11.5 kya. Luzia is an adult female Homo sapiens fossil from central Brazil. She’s named after Lucy, the famous Australopithecus afarensis from Laetoli, but she’s no relation, or at least no more relation than the rest of us. When Luzia was discovered (1975) she presented quite a puzzle. She’s one of the earliest known South American human fossils. Her skull, well-preserved, looks nothing in particular like the skulls of later Indians. It’s more similar to the skulls of modern Australian aborigines and Africans. She’s also short, under five feet.

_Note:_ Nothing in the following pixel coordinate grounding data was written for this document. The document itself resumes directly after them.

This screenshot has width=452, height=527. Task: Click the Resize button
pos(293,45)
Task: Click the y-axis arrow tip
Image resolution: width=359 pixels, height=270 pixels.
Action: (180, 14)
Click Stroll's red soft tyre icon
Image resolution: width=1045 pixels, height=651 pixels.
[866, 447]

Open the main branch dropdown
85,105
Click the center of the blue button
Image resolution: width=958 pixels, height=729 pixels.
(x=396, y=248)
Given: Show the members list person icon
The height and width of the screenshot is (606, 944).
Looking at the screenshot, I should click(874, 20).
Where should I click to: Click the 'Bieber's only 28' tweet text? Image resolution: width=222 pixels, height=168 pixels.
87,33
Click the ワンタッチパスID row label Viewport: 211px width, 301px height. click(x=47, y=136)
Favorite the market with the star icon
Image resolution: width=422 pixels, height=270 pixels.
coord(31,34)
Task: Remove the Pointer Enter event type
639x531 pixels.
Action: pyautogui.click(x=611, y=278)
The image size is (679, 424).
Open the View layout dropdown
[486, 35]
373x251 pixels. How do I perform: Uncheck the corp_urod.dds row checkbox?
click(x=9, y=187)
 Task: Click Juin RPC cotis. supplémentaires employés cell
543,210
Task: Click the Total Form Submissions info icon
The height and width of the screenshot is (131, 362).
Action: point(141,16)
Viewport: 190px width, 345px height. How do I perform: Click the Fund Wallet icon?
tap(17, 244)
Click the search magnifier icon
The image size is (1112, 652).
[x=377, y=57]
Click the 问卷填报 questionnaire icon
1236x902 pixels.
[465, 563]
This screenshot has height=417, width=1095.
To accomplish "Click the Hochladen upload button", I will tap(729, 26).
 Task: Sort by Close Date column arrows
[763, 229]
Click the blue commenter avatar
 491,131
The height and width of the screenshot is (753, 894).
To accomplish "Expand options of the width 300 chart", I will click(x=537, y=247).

There hasn’t been any analysis of Luzia’s DNA but we now (as of this year) may have a better idea who her relations are. Southeast Asia was occupied for tens of millennia by hunter-gatherers of the Hoabinhian culture, which persisted through melting ice caps and rising sea levels, up to the arrival of farmers from South China. Scattered groups of foragers in the region are remnants of this population. It is likely that the Hoabinhians, or nearby Melanesians, or related folk, traveled up the Pacific coast and were the first human arrivals in the New World. (A direct trip across the Pacific is another possibility, but seems less likely.) These early Americans were largely replaced (they may never have been very numerous) by the ancestors of modern Indians, making a modest contribution to the DNA of the latter.
We noted earlier that there seem to be linguistic traces of this early migration in some of the languages of South America. It’s also worth mentioning that early twentieth century anthropologists thought Melanesia and native Amazonia show some striking cultural similarities, especially relating to men’s houses, all-male cults, myths of matriarchy, and sacred flutes. Some anthropologists have coined the term “Melazonia” to capture the similarities in social systems in the two places. The usual assumption has been that these similarities result from parallel cultural evolution, but maybe there is an ancient historical connection too.